Contemporizo: olha que ser oposição é lixado…
– Lixado é ele dizer que o partido vai votar contra a descida da TSU. Na política não vale tudo. Tem de haver coerência. E não te esqueças que ele defendeu a descida da TSU quando era primeiro-ministro.
– Pois…
– Digo-te: por aquilo que ouvi e vi na Maia, ele tem os dias contados.
– Na Maia?
– Sim, no tal jantar.
– O jantar foi na Maia?…
– Sim, na Via Norte.
– Na Via Norte?…
– Sim, na estalagem que agora é hotel.
– Aquela que em tempos albergou o famoso “grupo da sueca”?…
– Sim, essa.
– Mas isso é um hotel de estrada…
– Pois. Agora, na oposição já não há dinheiro para hotéis de “cinco estrelas”…
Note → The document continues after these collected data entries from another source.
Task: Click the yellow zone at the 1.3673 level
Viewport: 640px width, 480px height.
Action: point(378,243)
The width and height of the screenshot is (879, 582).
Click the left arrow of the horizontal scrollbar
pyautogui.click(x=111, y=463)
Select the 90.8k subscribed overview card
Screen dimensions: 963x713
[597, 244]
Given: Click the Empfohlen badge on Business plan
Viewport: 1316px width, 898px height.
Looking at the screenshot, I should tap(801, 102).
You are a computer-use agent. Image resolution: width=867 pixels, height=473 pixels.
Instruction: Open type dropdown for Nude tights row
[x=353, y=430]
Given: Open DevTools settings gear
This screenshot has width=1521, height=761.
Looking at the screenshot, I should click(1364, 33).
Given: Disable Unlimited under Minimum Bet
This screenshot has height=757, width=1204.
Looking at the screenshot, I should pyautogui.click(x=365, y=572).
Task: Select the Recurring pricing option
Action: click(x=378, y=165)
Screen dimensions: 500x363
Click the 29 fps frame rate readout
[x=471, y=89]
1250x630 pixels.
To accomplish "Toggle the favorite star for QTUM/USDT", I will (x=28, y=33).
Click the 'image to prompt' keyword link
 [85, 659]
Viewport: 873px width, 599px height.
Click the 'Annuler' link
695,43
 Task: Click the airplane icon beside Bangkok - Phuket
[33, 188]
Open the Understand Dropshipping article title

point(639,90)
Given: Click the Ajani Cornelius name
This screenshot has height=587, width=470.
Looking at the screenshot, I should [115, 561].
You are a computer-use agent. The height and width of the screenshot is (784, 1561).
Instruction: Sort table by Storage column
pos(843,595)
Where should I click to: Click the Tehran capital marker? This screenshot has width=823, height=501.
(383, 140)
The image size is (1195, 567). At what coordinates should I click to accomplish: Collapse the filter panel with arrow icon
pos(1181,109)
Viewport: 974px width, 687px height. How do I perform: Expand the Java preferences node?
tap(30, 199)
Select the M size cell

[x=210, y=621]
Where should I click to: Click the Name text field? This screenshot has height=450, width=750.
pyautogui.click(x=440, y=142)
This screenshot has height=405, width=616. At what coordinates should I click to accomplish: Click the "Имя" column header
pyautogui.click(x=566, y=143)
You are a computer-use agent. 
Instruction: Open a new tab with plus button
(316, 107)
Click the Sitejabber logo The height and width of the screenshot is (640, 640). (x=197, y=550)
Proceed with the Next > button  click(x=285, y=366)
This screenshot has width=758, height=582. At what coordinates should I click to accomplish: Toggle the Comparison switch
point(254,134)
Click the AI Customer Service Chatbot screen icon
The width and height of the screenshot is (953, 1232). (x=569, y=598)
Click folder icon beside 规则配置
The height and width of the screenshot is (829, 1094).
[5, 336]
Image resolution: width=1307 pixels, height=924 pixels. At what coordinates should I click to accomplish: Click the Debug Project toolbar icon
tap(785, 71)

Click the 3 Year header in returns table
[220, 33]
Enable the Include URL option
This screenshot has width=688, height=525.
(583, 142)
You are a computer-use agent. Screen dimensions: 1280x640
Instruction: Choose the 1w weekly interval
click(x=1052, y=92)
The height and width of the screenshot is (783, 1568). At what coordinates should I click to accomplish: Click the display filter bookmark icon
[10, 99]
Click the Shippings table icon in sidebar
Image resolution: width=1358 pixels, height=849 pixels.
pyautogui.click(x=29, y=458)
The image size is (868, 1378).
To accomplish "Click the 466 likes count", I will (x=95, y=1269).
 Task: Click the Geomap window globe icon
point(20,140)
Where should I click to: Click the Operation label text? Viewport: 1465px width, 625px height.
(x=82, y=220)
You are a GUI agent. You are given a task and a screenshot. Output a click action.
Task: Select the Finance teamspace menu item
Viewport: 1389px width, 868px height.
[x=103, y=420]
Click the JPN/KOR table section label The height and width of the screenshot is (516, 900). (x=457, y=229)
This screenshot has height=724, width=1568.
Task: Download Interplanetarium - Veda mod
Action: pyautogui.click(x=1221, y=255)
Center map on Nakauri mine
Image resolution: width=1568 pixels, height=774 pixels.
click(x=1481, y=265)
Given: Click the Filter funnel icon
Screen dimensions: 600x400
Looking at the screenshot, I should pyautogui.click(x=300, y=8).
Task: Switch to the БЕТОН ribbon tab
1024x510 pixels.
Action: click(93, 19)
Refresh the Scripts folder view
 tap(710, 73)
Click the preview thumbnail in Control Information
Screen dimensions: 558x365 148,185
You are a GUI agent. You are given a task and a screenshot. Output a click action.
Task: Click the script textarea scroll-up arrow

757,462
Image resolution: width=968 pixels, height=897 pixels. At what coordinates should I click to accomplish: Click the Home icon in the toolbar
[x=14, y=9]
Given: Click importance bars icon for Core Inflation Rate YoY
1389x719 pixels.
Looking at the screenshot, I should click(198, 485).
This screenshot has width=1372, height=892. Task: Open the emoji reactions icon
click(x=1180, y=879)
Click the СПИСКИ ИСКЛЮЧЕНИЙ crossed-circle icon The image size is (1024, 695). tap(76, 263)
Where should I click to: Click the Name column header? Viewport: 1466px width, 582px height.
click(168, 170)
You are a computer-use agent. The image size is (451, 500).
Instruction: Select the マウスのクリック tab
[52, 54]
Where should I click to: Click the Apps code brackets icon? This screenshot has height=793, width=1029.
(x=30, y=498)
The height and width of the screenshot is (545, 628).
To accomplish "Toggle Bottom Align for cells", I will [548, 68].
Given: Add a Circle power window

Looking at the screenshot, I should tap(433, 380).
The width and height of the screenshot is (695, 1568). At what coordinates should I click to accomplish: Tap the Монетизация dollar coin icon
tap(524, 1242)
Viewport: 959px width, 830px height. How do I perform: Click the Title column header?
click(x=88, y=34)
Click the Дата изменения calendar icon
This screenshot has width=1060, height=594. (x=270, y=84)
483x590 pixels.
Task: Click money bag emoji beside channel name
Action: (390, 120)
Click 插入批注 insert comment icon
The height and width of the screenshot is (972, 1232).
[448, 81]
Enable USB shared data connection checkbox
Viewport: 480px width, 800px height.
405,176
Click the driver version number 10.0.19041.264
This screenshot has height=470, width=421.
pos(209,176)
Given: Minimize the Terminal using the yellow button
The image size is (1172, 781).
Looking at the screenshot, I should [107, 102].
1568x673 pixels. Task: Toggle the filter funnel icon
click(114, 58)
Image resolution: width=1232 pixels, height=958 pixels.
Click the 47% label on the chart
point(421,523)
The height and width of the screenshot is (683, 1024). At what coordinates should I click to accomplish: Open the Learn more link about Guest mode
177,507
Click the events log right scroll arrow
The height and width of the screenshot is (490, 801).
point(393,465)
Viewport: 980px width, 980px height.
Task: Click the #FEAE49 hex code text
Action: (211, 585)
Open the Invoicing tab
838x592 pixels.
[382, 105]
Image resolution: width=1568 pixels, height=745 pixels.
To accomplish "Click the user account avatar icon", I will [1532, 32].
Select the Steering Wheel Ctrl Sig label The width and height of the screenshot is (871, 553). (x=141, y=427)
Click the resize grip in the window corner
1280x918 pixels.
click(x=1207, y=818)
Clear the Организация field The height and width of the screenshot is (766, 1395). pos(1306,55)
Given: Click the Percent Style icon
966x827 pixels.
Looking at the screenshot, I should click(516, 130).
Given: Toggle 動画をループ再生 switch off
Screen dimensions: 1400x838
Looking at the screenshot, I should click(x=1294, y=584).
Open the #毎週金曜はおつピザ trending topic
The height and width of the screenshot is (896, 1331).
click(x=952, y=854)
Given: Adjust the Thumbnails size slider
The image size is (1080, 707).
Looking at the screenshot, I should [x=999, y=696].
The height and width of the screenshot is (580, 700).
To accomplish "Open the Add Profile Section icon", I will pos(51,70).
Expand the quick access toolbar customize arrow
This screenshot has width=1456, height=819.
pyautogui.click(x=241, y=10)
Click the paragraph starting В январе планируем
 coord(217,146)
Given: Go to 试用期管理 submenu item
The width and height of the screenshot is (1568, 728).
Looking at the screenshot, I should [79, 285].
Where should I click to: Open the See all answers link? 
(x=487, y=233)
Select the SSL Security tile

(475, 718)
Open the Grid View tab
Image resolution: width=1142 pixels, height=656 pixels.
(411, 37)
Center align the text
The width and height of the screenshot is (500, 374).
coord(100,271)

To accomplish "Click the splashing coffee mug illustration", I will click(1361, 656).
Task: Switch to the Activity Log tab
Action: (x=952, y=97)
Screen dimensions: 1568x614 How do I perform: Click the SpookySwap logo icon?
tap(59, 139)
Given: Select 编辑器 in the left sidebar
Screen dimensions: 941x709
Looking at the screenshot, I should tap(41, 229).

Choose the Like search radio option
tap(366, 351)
Chegamos ao fim da viagem. Abraçamo-nos com a amizade de sempre. O Zé enfiou o boné até às orelhas e atravessou a rua fronteiriça à estação. Num ápice desapareceu sob o intenso nevoeiro que áquela hora cobria a noite do Porto. Tal qual acontece com o partido do qual é militante. É ele, o “Zé PPD”, quem o garante.